Abstract

Over the last three decades there has been improvement in survival in children with sickle cell disease. Overall survival from birth to age 18 of 86% and 95% has been reported in children with sickle cell anemia (HbSS) and sickle hemoglobin C (Hb SC) disease respectively. These encouraging results are secondary to initiation of preventive measures like newborn screening, penicillin prophylaxis, immunization and stroke prevention and other supportive therapies. Ballas (

Blood
2004
;
104
supl:Abstr
3743
) reported high death rate for young adults with the disease. To determine the death rates and cause of death in our population, we did a retrospective review of our patients who had recently transitioned into adult care. Mortality rate and circumstances of death in a 10 year period of transition from pediatric to adult program in Georgia Comprehensive Sickle Cell Center at Grady Memorial Hospital between 1996 and 2006 were determined. Total number of deaths was obtained from the clinical database. Death, autopsy and medical records were reviewed to determine the cause and circumstances of death. Between 1996 and 2006, 387 young adults with sickle cell disease (HbSS, HbSC, HbS beta thalassemia) transitioned to the adult program at age 18. Twenty two (5.8%) patients died during their first 10 years of transition. Mean age at death was 23.4 (range 21.6–26) and male to female ratio was 1.2 to 1. Ten patients (45%) died due to chronic organ failure all due to chronic iron overload (end stage liver disease in 8 and congestive heart failure in 2). Eight patients (36%) died due to complications of acute vaso-occlusive crisis (sudden death in 4, acute chest/multi-organ failure in 4) while 4 patients (18%) died of non-sickle related causes. Three of four who died of sudden death has documented pulmonary hypertension.

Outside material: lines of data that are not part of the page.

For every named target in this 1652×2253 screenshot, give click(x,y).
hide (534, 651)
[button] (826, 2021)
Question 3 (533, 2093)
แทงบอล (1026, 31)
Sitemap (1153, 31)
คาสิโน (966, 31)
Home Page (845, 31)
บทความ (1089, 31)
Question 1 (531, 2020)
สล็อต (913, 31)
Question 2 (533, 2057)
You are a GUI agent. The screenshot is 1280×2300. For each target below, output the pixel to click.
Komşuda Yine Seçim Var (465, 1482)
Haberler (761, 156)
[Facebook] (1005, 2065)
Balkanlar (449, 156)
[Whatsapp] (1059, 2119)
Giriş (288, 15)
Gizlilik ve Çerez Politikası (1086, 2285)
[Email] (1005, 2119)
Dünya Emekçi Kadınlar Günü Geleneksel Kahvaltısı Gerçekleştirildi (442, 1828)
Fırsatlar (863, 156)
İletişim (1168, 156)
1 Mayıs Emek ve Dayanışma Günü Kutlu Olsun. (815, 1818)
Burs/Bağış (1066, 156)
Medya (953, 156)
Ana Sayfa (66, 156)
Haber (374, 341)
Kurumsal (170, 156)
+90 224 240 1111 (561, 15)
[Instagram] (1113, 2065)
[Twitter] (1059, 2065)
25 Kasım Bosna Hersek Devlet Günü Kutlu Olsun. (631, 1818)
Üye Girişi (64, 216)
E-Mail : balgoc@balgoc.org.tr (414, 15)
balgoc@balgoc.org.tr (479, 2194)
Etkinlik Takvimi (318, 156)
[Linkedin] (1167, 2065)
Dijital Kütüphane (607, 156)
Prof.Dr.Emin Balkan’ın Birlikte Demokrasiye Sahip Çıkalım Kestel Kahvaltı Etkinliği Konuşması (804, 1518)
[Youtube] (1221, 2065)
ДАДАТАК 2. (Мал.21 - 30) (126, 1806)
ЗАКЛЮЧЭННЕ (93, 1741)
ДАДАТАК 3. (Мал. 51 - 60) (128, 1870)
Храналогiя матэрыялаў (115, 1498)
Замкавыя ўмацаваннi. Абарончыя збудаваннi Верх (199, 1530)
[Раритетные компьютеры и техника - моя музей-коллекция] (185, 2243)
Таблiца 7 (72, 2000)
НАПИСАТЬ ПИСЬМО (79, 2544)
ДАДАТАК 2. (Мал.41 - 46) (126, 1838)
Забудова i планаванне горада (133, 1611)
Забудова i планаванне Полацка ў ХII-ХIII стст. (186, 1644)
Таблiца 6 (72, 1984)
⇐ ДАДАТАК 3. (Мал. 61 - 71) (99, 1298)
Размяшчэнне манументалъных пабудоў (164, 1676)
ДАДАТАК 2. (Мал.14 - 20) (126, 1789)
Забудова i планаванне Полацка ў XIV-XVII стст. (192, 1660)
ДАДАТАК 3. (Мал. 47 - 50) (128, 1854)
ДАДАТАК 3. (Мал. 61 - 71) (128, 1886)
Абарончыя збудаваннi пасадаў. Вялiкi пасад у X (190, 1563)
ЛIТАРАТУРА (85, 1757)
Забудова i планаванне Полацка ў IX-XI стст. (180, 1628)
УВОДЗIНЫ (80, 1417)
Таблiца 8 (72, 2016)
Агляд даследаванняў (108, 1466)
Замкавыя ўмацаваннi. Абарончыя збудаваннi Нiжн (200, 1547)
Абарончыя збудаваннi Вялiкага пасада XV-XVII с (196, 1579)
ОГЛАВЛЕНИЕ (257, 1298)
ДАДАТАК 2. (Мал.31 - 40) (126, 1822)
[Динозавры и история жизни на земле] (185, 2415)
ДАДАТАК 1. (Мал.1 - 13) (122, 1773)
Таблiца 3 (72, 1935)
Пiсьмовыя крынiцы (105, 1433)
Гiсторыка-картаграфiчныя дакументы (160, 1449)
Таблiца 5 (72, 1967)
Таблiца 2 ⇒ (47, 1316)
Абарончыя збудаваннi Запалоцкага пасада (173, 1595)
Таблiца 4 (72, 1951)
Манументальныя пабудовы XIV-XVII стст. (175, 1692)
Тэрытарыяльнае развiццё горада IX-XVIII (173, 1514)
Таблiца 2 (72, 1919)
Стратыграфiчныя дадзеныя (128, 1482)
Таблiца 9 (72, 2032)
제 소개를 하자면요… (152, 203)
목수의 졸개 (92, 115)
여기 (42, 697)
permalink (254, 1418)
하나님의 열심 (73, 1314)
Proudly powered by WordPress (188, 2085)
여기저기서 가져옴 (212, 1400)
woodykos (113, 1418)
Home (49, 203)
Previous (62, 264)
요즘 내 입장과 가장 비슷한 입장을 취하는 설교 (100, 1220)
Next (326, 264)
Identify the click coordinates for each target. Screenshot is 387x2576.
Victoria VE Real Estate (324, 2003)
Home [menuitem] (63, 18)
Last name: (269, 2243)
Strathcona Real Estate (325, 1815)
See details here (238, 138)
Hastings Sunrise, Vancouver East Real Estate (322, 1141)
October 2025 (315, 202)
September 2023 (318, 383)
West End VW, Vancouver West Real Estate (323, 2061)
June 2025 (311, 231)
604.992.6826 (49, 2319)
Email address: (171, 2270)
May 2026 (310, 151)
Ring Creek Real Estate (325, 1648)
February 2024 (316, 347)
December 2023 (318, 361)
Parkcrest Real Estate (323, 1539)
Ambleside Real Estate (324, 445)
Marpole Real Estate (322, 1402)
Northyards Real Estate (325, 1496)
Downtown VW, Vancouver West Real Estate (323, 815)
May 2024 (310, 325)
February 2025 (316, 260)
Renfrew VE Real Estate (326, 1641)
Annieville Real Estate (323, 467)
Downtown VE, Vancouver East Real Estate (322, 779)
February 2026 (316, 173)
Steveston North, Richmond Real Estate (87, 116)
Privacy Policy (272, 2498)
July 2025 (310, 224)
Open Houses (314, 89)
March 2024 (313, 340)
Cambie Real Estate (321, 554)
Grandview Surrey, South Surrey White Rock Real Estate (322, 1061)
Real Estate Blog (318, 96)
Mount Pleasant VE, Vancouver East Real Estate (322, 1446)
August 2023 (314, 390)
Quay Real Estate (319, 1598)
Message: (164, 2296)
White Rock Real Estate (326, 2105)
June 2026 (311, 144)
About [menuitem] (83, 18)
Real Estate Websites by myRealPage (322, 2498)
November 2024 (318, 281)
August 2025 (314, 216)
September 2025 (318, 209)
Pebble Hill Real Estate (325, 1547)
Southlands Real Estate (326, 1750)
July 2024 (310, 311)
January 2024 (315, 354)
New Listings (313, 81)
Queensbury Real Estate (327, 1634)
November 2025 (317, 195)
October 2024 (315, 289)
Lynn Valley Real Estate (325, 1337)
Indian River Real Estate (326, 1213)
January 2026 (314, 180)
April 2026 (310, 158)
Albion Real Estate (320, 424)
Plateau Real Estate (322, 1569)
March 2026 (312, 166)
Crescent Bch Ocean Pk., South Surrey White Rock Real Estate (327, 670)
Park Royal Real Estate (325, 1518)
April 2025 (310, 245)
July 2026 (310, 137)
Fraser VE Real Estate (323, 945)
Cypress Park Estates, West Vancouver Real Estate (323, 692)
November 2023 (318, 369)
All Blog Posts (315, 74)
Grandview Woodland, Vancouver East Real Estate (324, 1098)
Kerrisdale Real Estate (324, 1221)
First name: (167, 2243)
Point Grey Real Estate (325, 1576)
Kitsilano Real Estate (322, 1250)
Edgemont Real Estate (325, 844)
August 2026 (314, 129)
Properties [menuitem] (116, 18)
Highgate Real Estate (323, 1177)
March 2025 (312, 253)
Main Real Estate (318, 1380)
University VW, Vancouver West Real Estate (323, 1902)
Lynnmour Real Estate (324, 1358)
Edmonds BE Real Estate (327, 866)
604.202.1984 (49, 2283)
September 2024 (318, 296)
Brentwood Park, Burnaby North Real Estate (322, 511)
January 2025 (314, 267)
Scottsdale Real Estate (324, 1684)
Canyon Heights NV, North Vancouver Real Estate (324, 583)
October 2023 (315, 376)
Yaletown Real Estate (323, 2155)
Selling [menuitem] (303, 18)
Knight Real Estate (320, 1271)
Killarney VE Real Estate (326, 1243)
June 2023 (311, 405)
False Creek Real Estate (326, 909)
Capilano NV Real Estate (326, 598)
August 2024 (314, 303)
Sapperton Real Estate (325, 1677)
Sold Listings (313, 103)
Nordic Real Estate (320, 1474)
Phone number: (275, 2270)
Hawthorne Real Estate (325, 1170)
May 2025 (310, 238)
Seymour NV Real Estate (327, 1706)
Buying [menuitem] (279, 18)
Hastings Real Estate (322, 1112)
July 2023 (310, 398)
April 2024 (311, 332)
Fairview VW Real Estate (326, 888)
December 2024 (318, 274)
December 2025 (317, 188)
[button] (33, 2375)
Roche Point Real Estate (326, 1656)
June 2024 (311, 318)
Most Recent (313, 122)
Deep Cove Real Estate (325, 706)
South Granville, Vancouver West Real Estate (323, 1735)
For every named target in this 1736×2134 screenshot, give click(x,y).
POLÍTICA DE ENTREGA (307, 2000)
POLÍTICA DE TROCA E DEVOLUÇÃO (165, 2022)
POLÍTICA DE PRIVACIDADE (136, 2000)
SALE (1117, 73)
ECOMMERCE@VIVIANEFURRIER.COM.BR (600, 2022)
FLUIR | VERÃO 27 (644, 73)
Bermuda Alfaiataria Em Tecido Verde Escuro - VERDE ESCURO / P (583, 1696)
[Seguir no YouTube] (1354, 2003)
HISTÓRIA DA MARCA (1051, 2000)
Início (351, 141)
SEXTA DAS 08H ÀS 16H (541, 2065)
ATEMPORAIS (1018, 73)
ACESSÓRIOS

Our mortality rate is lower than those reported by Ballas with the most common cause of death being complications of iron overload in chronically transfused patients. Specific interventions targeted at improving management of iron overload need to be developed for the increasing numbers of patients on chronic transfusion transitioning into adult care.

Disclosures: No relevant conflicts of interest to declare.